O relator da CPI, deputado Celso Russomano (PPB-SP), afirmou que Cunha decidiu entregar-se à comissão porque foi "jurado de morte" por policiais do Departamento de Investigações sobre Crimes contra o Patrimônio (Depatri). Os nomes não foram revelados.
A corregedoria da Polícia Civil identificou mais um policial denunciado à CPI: o carceiro do 63.º Distrito Policial,Laurindo Marques. Também foi ouvido o investigador Marcelo Fernandes de Andrade. Como os denunciados foram identificados somente pelo primeiro nome ou apelido e no 63º DP existem dois policiais de nome Marcelo, por precaução amanhã (05) e será a vez do investigador Marcelo Silva Lizer apresentar-se.
Andrade e Marques afirmaram ao delegado que preside o inquérito, Antonio do Carmo Freire de Souza, que são inocentes e que não conhecem Cunha. Até o momento 13 dos 15 policiais denunciados foram identificados, sendo que 9 pertencem ao Depatri, 3 ao 63.º e um é soldado da Polícia Militar. Cunha e os policiais devem ficar cara a cara na próxima semana. A CPI estará em São Paulo entre os dias 11 e 14 .
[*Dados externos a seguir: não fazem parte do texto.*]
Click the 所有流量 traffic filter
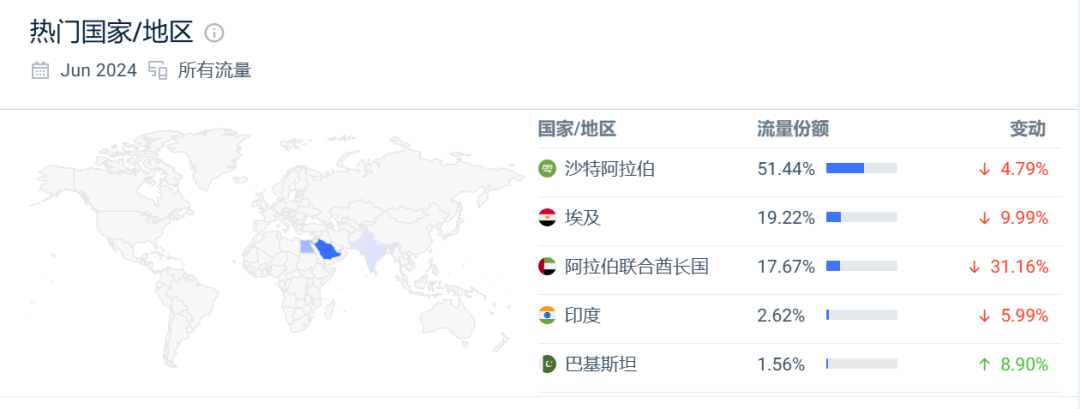This screenshot has width=1080, height=409. tap(215, 70)
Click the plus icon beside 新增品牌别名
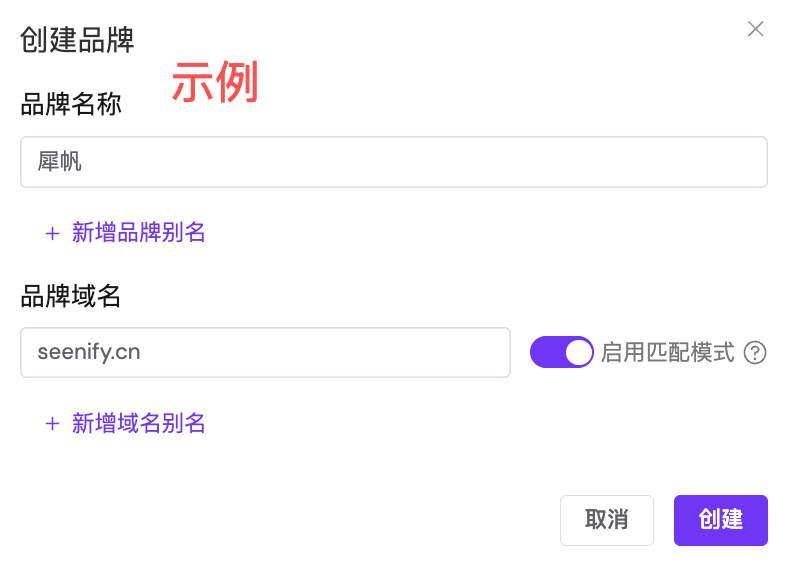Screen dimensions: 786x566 click(52, 233)
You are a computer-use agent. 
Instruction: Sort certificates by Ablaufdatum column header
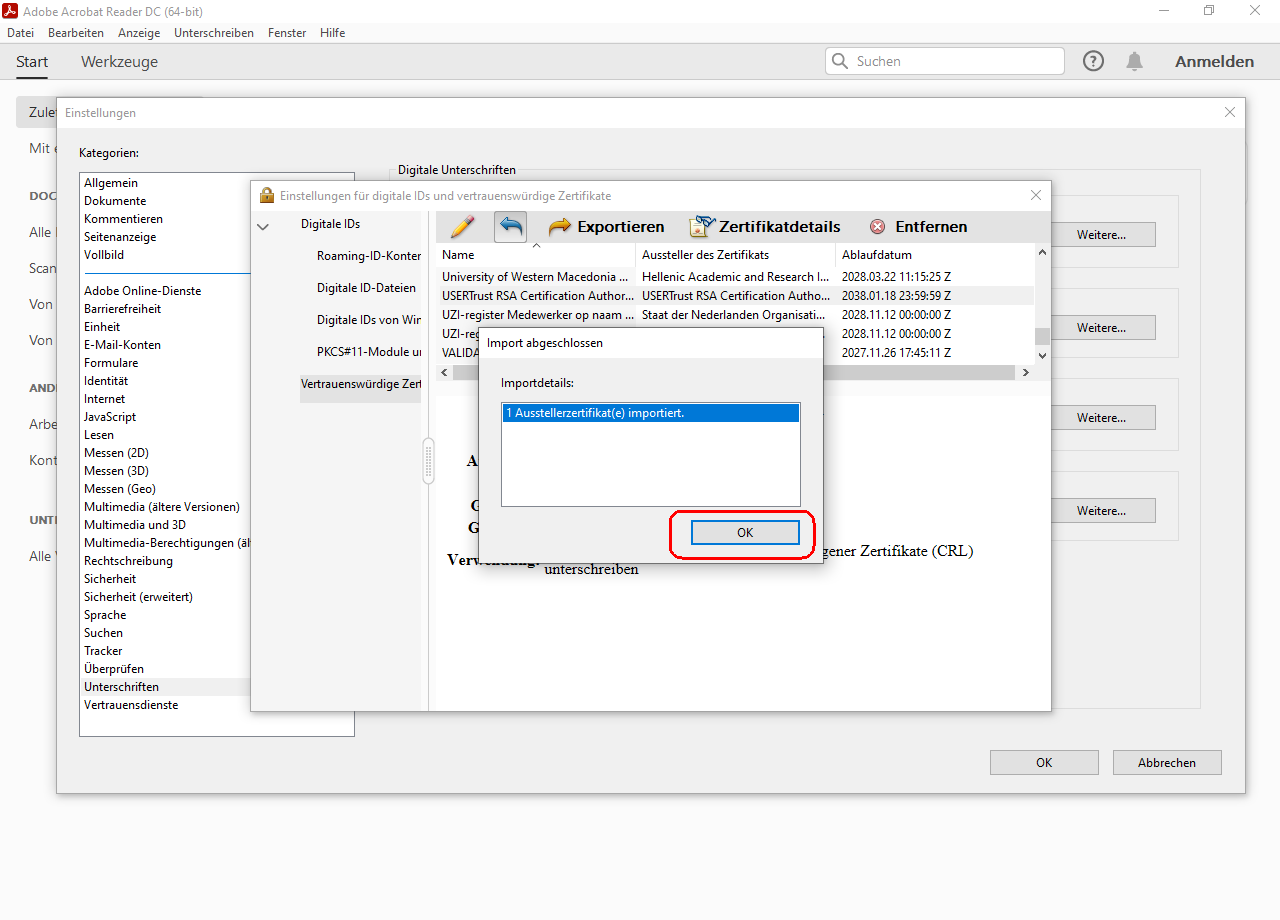(x=876, y=255)
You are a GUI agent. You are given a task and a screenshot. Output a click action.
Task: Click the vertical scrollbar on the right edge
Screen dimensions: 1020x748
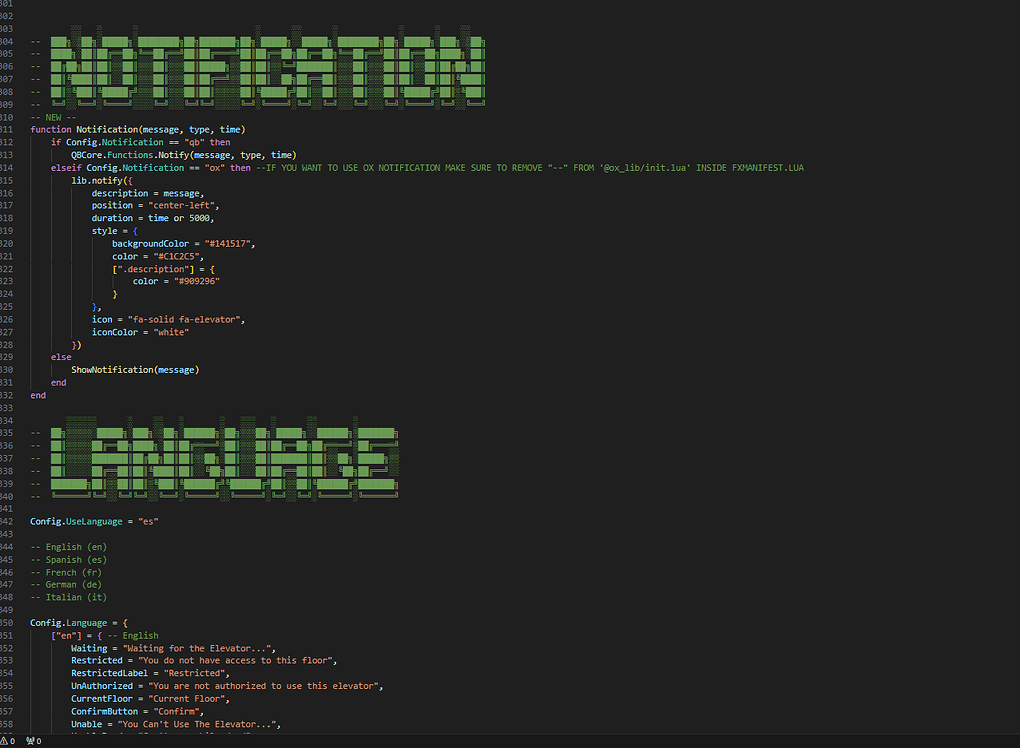click(x=1015, y=300)
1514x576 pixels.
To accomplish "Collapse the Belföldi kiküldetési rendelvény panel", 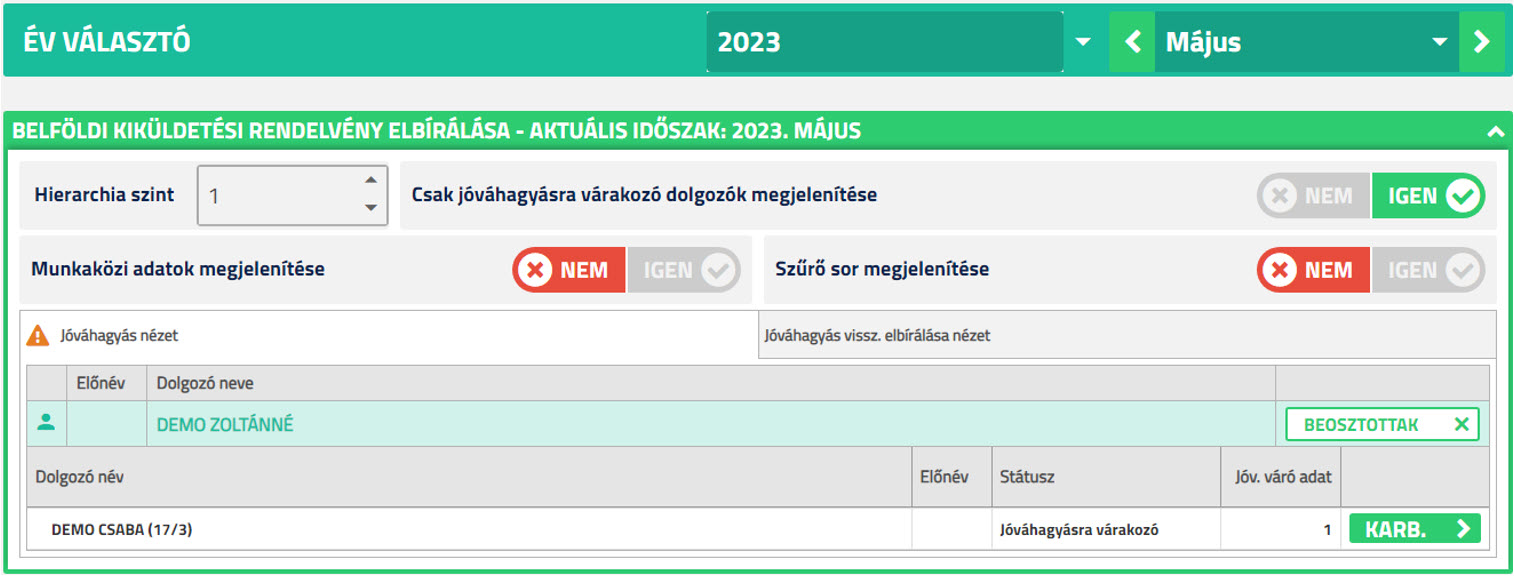I will (x=1495, y=131).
O relator da CPI entregou à corregedoria da Polícia Civil a carteira de identidade falsa utilizada por Cunha. Ele afirma que policiais teriam auxiliado na falsificação do documento. Russomano esteve com o ouvidor da polícia, Benedito Domingos Mariano: "A CPI vai priorizar sete cidades no Estado e fornecer as denúncias de tráfico recebidas."